◆ CHALLENGE A
Reproduce the rows word for word, everything from the row containing "La Pierre Saint Martin (732, 1631)" down to the final row, both included.

◆ DOCUMENT
►

Sidney Crosby gave a great example last night, so now an excuse to talk about a Jaromir Jagr/Mario Lemieux goal from 2001

NHL: Montreal Canadiens at Pittsburgh Penguins Charles LeClaire-USA TODAY Sports

Sidney Crosby added another moment for the ages on Saturday night when he made a slick third period spinning backhand pass to Jake Guentzel to setup a goal. It was a typical Crosby play, one he has made so many times before with the vision, touch and perfect setup to create a slick highlight.

Some of the elements reminded me of the pass Jaromir Jagr made to Mario Lemieux back in the 2001 playoffs. Just as a warning now, this could also just be an excuse to bring this highlight back and fun memory (it happened Game 1 against Buffalo on my birthday and is my favorite Penguin game birthday related moment).

Some aspects of the two plays were different, as two different hockey plays always are. Jagr didn’t have to be as precise as Crosby, he just made an area pass off the wall for Lemieux to skate into the puck, the real genius of the Jagr move was drawing in the defenders and beating them. Whereas down by the net Crosby had to be a lot more refined in his pass and the actual pass itself was the impressive part.

On the other side of the coin, Guentzel only had to keep his stick on the ice to steer the puck in for an easy on. The old goal was anything but, Lemieux still had to a lot to do on his own to finish the play with the always hilarious slap-shot breakaway goal (on no less than Dominik Hasek!) Always some gives and takes but certainly two of the more memorable highlight reels goals in Penguin history as far as the level of player involved and the appealing nature of the high-level skill being showcased.

◄

◆ CHALLENGE B
Answer these questions from the hockey article:
(i) To whom did Sidney Crosby make his spinning backhand pass?
(ii) Which opponent did Pittsburgh face in the 2001 playoff game with the Jagr-to-Lemieux goal?
(iii) Which goaltender did Lemieux score on with that goal?

◆ DATA FOR THIS TASK
►

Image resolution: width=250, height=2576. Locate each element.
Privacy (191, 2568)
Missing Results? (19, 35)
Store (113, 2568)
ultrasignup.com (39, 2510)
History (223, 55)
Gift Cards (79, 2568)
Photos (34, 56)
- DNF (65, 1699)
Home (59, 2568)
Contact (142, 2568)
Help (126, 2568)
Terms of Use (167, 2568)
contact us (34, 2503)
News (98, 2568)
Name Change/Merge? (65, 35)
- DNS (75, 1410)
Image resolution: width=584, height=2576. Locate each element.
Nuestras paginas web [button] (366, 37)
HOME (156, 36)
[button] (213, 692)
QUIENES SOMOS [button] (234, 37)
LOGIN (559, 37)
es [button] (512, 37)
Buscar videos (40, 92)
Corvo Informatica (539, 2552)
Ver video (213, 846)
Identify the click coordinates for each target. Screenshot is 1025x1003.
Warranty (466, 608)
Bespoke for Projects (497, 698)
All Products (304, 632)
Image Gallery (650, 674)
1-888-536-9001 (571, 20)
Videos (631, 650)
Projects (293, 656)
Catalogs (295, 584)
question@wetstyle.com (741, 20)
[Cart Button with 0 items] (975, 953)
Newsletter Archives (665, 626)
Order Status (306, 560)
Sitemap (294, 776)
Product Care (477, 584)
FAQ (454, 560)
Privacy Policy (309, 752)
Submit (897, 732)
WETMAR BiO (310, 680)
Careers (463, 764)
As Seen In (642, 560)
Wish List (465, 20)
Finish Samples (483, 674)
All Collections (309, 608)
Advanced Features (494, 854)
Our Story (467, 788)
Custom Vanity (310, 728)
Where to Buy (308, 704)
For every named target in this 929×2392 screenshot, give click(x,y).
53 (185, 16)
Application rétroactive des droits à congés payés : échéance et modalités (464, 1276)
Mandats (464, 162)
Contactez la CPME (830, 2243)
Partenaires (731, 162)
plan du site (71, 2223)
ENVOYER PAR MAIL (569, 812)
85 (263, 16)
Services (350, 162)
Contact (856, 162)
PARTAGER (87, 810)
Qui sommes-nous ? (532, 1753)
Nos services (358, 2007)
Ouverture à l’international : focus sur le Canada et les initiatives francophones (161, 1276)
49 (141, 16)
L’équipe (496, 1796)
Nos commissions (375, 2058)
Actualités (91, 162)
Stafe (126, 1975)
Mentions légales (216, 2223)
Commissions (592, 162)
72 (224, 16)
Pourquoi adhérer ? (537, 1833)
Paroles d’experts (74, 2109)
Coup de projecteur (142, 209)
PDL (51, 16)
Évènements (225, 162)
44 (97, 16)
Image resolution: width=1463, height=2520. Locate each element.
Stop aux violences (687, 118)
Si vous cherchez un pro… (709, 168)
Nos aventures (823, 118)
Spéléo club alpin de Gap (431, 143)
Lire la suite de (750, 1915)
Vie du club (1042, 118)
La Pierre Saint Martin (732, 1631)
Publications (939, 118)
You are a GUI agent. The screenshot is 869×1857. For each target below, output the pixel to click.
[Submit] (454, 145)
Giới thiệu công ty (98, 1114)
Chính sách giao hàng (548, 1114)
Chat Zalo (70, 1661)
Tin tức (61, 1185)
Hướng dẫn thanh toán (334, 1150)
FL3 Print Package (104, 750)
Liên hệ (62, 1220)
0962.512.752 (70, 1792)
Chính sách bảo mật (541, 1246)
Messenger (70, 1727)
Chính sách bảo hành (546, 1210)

◄

◆ WRITTEN SOLUTION A
La Pierre Saint Martin (732, 1631)
Publications (939, 118)
You are a GUI agent. The screenshot is 869×1857. For each target below, output the pixel to click.
[Submit] (454, 145)
Giới thiệu công ty (98, 1114)
Chính sách giao hàng (548, 1114)
Chat Zalo (70, 1661)
Tin tức (61, 1185)
Hướng dẫn thanh toán (334, 1150)
FL3 Print Package (104, 750)
Liên hệ (62, 1220)
0962.512.752 (70, 1792)
Chính sách bảo mật (541, 1246)
Messenger (70, 1727)
Chính sách bảo hành (546, 1210)

◆ WRITTEN SOLUTION B
(i) Jake Guentzel
(ii) Buffalo
(iii) Dominik Hasek